Member of the Ceylon Parliament for Kamburupitiya District
- In office 1960–1970
- Preceded by: seat created
- Succeeded by: A. M. Nanayakkara

Personal details
- Born: 27 March 1918
- Died: 26 November 1987 (aged 69)
- Party: Ceylon Communist Party
- Relations: Sugiswara Wickramasinghe (brother)

= Percy Wickremasinghe =

Sri Lankan politician (1960–1987)

Percy Abeywardhana Wickremasinghe (27 March 1918 - 26 November 1987) was a Sri Lankan politician.

Wickremasinghe first contested for parliament at the 3rd parliamentary election in 1956, representing the Ceylon Communist Party in the Hakmana Electoral District but was defeated by the United National Party candidate, C. A. Dharmapala.

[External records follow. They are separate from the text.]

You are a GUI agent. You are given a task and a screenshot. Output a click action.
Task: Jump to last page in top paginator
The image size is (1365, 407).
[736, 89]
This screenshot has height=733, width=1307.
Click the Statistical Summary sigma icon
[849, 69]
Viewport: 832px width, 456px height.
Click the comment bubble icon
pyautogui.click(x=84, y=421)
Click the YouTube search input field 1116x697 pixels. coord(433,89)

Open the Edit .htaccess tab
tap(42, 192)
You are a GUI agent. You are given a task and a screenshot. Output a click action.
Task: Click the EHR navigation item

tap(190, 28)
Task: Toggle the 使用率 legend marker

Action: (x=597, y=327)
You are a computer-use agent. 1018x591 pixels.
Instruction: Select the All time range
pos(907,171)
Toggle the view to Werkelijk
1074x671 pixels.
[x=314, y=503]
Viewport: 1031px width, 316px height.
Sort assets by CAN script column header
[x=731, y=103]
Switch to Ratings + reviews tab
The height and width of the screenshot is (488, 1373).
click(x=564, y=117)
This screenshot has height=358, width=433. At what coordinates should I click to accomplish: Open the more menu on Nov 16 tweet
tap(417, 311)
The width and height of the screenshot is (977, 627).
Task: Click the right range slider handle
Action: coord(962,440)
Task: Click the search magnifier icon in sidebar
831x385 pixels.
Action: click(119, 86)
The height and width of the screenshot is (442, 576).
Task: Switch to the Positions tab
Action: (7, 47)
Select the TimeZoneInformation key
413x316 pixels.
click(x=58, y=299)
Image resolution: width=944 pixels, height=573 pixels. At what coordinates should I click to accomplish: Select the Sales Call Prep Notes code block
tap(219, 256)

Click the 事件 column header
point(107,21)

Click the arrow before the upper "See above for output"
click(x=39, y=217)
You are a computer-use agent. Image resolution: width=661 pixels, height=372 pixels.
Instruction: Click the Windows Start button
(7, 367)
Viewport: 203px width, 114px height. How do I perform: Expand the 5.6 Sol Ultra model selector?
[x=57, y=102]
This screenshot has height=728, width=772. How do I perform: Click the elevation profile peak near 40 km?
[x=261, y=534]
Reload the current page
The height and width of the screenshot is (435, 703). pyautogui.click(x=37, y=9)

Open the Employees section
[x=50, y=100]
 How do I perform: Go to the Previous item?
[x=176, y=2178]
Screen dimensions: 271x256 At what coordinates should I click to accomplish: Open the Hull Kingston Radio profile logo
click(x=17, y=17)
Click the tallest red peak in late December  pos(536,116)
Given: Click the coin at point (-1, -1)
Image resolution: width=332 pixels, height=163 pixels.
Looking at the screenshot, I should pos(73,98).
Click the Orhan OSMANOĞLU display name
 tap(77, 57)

Wickremasinghe was elected at the 4th parliamentary election in March 1960, in the newly created seat of Kamburupitiya, polling 9,442 votes (41%). He retained the seat in the subsequent elections in July that year, increasing his margin by 20% securing 61% of the vote. He ran again at the parliamentary elections in 1965 holding on to the seat with a reduced margin of 57% of the vote, however he did not contest the 1970 parliamentary elections.